Hydra adalah seorang psikopat. Semakin sulit plotnya, semakin dia gembira. menyelesaikan puzzle demi puzzle dengan putus asa.

Yara tertawa bodoh, "Syukur deh kalo lo suka."

Mungkin, Yara bisa sedikit memahami. Memasuki dunia novel, mengalami hal-hal yang hanya bisa dibayangkan sebagai fantasi. Hydra dibawa pergi melewati zaman demi zaman, entah itu zaman purba, atau zaman antarbintang di masa depan. Di mana dia akan hidup di luar angkasa, menempati planet yang lebih luas, indah, dan maju dibanding bumi yang mereka tempati saat ini.

Yara juga akan menikmati setiap reinkarnasinya ... asal dia secerdas dan setangguh Hydra dalam menyelesaikan setiap konfliknya.

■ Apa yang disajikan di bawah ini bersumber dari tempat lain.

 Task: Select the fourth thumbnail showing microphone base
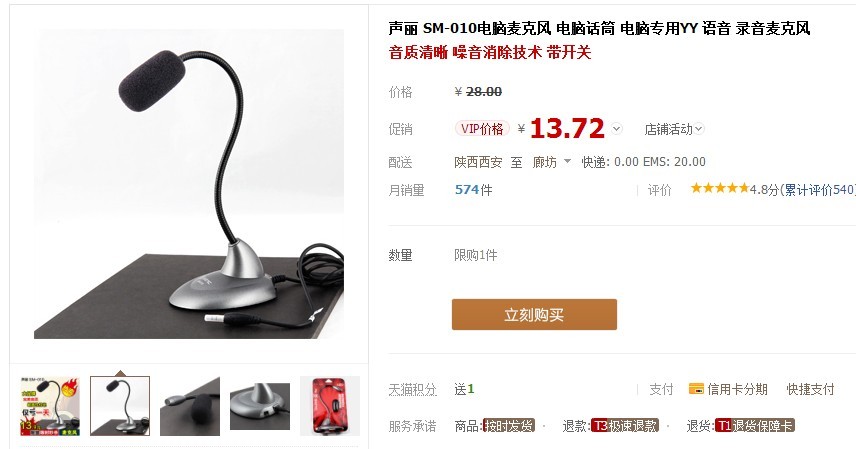[x=260, y=406]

Sayangnya, reinkarnasi demi reinkarnasi Yara seperti hukuman. Dia dipaksa mengulang setiap rasa sakit dan penderitaan, dia tidak mampu dan tidak tahan.

Kalau bukan dengan keyakinan, harapan, dan ingat pada orang-orang yang menunggu Yara di dunia nyata, terutama Lio ... Yara mungkin sudah menyerah sejak lama.

Sebagai penulis, dia gagal menyelesaikan semua novelnya sendiri, bahkan membutuhkan seseorang untuk memberinya bantuan.

Yara benar-benar putus asa.

"Oke, ayo kita pergi malem ini."

"Malem ini?" Yara sedikit bingung. "Lo dijaga di luar, kita bahkan nggak bisa lari. Apa yang bakalan lo lakuin?"

Hydra hanya tersenyum dan tidak mengatakan apa-apa. Yara akan melihatnya sendiri nanti.

***

Yara dibuat tercengang. Bahkan walau dia selalu yakin Hydra mampu, Hydra memang tidak pernah kehilangan idenya. Hydra tidak memilih memukul suster yang datang menjenguknya sampai pingsan, menukar pakaian mereka, lalu keluar menyamar seperti yang sering Yara lihat di tv-tv.

Setelah perawat datang dan memberinya obat, Hydra meminta perawat mematikan lampu. Juga, Yara ingat setiap perawat datang akan didampingi bodyguard yang menjaga Hydra, jelas Hydra tidak memiliki kesempatan untuk menyamar.

Namun satu jam setelah lampu mati, Hydra bangkit. Dia bersenandung pelan, melepas infusan di tangannya, mengibaskan perlahan karena mati rasa. Dia menarik sprei, pergi ke balkon dan menghirup napas nyaman.

Yara mengerti apa yang akan Hydra lakukan, dia tertawa bodoh, "Guekutuklo, akhirnya lo bego juga. Ini lantai 5, tingginya lebih dari 12 meter, sprei doang mana bisa sampe ke bawah. Kalo lo lompat, lo bakalan mati."

Hydra hanya tersenyum aneh, menalikan sprei ke railing balkon, memastikan diikat cukup kuat.

Yara akhirnya sadar Hydra serius, dia buru-buru membujuknya, "Hydra, kita pasti nemu jalan lain. jangan nekad, oke? Lompat dari sini sama aja cari mati. Lo nggak bakalan bisa selamat. Lo sekarang bukan Elea, Lo itu Anelise. Anelise sama sekali nggak punya kekuatan kayak Elea. Dia nggak bakalan bisa lompat beberapa meter, tubuhnya juga nggak fleksibel."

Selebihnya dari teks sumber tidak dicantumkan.